Referendum? No grazie. Gli italiani disertano le urne, l’opposizione evapora, e Meloni incassa senza muovere un dito

“Il prezzo pagato dai bravi che non fanno politica è di essere governati dai malvagi.” — Platone

di Carlo Di Stanislao
Lunedì 09 Giugno 2025
Roma - 09 giu 2025 (Prima Pagina News)

“Il prezzo pagato dai bravi che non fanno politica è di essere governati dai malvagi.” — Platone

Un tempo ci si commuoveva per le battaglie referendarie. Oggi si rischia di non accorgersi nemmeno che ci siano state. L’ultimo referendum – su giustizia, lavoro, autonomia, o qualsiasi altra cosa fosse – è finito come la maggior parte delle buone intenzioni italiane: in un nulla di fatto.

L’affluenza? Una disfatta annunciata: sotto il 25%, in alcune città meno di quanto basta per aprire un torneo di bocce. Non si è raggiunto il quorum, ma si è toccato il fondo. E mentre i promotori si aggrappavano all’ultima speranza, gli italiani erano altrove: al mare, al centro commerciale o semplicemente a casa, stanchi di promesse che evaporano più in fretta delle urne.

Il messaggio è chiaro: non è che gli italiani non vogliono partecipare. È che non ci credono più.

La crisi della partecipazione è diventata la vera emergenza nazionale, ma guai a nominarla: nei talk si preferisce parlare di armi, influencer e gaffe. E intanto la democrazia diretta scompare, tra l’indifferenza generale e il disinteresse istituzionale. Non è disaffezione: è una secessione silenziosa del cittadino dalle istituzioni.

Chi avrebbe dovuto suonare la sveglia? L’opposizione, ovviamente. Ma il risultato è stato un’eco ovattata. Il Partito Democratico ha prodotto più distinguo che voti, il Movimento 5 Stelle ha sussurrato qualcosa tra un post e un’intervista, mentre la sinistra radicale si è divisa su cosa fare prima ancora di capire perché farlo.

Un fronte disorganico, velleitario, in crisi espressiva e strategica. Il referendum poteva essere l’occasione per tornare a parlare al Paese. Si è rivelato, invece, uno specchio rotto: non riflette nulla se non la frattura ormai irreparabile tra chi fa politica e chi dovrebbe ascoltarla.

Il risultato? Il silenzio. L’unico rumore è quello dell’opposizione che affonda nella propria irrilevanza. Non si tratta solo di una sconfitta elettorale, ma di un’estinzione narrativa: non c’è più nemmeno chi sappia spiegare perché sarebbe importante esserci.

E i sindacati? Presenti, a tratti. La CGIL ha tentato qualche mossa, ma senza né risonanza né seguito. Altri apparati sono rimasti nel limbo tra l’indignazione e la riunione organizzativa. Quello che una volta era un motore civile oggi assomiglia a un ufficio stampa con poca stampa.

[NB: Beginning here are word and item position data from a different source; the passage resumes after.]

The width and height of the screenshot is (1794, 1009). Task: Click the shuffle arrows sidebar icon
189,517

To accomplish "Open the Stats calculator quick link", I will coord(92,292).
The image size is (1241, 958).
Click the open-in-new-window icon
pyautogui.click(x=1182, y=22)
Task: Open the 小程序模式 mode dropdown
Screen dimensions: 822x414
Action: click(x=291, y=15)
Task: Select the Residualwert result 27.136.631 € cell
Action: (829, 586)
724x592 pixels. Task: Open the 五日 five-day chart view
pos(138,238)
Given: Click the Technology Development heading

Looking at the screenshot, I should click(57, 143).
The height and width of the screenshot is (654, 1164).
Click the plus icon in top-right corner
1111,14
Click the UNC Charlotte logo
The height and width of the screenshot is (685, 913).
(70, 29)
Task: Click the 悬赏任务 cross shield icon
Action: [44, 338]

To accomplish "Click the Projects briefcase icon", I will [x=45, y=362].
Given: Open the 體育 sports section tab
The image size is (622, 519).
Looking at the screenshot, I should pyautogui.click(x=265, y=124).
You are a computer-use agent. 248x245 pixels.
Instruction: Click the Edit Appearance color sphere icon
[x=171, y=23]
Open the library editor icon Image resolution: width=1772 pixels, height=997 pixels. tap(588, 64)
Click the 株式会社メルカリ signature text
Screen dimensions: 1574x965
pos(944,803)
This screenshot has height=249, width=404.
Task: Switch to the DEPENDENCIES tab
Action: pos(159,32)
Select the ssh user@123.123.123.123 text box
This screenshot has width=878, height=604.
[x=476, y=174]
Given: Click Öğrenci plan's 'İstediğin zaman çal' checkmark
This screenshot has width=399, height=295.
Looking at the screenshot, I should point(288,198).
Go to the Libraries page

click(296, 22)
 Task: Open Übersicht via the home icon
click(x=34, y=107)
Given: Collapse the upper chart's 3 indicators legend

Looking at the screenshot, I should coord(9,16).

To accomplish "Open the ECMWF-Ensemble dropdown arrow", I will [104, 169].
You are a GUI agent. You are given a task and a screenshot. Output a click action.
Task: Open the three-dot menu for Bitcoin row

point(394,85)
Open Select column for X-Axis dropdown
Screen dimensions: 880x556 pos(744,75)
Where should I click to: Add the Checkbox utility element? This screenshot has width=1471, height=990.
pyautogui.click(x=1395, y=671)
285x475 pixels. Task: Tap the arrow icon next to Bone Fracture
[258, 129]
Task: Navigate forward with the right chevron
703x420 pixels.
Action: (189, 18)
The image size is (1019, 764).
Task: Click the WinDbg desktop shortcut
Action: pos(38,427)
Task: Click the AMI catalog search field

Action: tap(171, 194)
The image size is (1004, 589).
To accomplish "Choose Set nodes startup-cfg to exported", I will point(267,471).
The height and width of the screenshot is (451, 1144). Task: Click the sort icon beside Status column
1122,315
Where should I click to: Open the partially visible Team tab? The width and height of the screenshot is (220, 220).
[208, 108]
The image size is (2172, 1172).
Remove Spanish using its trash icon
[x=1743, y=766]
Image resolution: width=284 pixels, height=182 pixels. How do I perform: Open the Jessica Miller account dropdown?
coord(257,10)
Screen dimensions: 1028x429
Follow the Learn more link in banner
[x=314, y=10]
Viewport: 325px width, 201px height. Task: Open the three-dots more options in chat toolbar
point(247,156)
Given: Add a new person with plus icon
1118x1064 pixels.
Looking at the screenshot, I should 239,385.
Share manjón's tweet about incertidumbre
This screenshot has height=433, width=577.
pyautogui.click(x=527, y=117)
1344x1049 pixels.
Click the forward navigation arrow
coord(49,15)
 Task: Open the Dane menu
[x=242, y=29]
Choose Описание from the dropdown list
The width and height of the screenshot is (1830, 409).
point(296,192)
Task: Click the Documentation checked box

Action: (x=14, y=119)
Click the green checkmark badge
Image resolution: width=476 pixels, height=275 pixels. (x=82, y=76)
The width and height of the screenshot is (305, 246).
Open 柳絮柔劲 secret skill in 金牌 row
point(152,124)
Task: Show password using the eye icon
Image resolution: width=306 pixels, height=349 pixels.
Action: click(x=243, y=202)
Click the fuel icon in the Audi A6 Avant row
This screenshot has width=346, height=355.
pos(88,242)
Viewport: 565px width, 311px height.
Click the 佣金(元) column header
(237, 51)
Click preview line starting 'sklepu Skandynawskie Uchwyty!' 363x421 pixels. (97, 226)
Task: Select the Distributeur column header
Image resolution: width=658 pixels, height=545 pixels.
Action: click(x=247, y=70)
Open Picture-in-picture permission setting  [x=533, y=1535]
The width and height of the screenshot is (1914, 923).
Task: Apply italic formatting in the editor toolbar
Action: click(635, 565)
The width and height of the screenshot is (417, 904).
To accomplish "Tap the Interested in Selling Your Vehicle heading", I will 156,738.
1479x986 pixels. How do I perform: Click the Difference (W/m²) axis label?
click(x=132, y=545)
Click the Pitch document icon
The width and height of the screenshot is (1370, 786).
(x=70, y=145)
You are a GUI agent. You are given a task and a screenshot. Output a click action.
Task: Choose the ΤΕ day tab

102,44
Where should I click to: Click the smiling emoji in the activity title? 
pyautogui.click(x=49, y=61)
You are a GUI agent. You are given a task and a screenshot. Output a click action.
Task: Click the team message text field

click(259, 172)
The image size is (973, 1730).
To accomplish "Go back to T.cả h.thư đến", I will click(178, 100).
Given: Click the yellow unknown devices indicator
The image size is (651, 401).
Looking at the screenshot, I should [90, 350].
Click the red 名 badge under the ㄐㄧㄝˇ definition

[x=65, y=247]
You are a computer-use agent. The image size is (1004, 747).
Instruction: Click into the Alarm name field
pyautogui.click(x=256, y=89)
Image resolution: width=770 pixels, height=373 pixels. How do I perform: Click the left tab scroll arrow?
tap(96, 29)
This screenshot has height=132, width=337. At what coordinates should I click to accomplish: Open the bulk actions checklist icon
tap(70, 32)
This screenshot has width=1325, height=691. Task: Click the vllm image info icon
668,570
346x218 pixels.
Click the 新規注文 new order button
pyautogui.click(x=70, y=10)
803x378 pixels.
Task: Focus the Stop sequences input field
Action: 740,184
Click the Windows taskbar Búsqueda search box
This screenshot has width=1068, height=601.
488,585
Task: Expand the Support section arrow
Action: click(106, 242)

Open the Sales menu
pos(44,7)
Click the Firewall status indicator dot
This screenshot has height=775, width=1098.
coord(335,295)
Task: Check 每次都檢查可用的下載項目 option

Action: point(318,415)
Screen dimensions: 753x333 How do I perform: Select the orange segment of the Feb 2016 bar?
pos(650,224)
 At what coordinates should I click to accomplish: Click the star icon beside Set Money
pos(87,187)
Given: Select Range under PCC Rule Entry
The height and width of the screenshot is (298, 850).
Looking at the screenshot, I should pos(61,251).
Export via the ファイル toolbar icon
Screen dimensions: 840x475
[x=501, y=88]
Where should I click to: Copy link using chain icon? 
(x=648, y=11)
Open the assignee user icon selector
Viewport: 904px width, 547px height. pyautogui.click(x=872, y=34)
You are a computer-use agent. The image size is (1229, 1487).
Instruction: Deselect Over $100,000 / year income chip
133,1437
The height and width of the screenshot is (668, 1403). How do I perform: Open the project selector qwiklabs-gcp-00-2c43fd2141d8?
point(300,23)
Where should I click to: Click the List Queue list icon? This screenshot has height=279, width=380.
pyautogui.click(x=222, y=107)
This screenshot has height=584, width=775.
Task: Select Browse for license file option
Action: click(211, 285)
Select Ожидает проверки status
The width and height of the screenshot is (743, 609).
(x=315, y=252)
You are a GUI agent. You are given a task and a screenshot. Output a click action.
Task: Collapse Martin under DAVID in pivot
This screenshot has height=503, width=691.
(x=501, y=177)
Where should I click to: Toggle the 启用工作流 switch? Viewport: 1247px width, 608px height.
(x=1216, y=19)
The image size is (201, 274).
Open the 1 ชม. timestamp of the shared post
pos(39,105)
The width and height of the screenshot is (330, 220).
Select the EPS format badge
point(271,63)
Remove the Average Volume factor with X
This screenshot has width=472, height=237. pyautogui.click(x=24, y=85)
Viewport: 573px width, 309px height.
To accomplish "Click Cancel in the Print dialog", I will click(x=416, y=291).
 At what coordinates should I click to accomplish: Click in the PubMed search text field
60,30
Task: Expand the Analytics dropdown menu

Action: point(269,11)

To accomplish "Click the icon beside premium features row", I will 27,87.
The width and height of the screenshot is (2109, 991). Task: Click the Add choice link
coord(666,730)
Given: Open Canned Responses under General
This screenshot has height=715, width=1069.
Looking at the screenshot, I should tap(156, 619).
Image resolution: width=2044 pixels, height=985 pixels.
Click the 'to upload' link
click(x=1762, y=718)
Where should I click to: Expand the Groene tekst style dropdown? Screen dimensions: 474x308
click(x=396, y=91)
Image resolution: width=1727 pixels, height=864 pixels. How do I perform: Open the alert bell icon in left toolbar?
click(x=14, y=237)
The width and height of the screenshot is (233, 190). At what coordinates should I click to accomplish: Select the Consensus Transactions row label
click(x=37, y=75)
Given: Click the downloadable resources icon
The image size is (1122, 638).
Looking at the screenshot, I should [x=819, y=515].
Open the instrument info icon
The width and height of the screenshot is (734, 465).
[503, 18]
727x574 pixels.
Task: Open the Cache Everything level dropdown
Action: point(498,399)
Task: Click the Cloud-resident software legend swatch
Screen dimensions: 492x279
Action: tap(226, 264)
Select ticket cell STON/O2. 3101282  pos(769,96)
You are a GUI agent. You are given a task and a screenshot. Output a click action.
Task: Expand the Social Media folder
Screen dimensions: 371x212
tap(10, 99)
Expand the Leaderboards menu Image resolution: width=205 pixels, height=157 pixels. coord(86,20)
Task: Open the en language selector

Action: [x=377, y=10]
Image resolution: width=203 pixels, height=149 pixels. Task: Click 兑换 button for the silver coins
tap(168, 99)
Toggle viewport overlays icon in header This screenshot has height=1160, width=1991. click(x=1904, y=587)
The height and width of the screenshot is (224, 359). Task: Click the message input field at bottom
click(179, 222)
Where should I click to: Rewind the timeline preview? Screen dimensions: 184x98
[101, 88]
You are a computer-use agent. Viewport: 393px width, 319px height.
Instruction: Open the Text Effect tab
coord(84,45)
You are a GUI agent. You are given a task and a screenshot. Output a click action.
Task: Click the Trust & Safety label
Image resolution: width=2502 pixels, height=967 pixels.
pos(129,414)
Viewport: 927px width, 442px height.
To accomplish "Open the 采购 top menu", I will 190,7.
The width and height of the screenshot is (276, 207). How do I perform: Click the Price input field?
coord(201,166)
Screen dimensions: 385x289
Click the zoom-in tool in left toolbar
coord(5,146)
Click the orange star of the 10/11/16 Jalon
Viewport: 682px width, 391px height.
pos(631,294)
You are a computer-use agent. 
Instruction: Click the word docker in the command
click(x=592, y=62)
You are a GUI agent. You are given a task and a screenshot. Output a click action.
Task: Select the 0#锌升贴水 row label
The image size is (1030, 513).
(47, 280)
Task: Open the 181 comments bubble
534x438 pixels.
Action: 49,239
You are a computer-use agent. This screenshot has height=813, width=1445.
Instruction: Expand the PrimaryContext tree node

La partecipazione popolare non si costruisce con gli slogan: serve credibilità. E oggi, la percezione diffusa è che il sindacato abbia perso la presa sulla realtà, sulla rabbia, sulla carne viva del Paese. Una volta portavano in piazza un milione di persone. Oggi non riempiono nemmeno i pullman.

Mentre tutto questo succede, Giorgia Meloni sta lì. Non dice una parola, non muove una pedina. Non le serve. Perché quando intorno a te si spengono tutte le luci, anche una candela sembra un faro.

Non è che Giorgia vinca. È che non perde mai, semplicemente perché nessuno la sfida. Il melonismo non cresce per consenso: cresce per assenza di attrito. È il vuoto che lo alimenta. Quando l’opposizione si auto-sabbota e la partecipazione evapora, il potere si solidifica. Il suo governo diventa l’unico vero teatro dove succede qualcosa. E anche se non succede niente, basta l’eco del nulla.

Il vero pericolo non è il populismo. È il monopolio del presente. Se non c’è alternativa, ogni governo diventa eterno.

Se nel 2016 il referendum costituzionale fece cadere Renzi, oggi nessuno cade. E questo, paradossalmente, è il dato più grave. Perché non è in discussione solo una riforma, ma il senso stesso della democrazia partecipativa.

Finché il voto sarà percepito come un rituale inutile, il Paese continuerà a svuotarsi dall’interno. E chi comanda, potrà farlo indisturbato. Non serve repressione: basta abitudine. La stabilità, in assenza di confronto, si trasforma in marmo. E il marmo, si sa, non respira.

Il futuro potrebbe non essere autoritario. Potrebbe essere peggio: assolutamente, totalmente vuoto.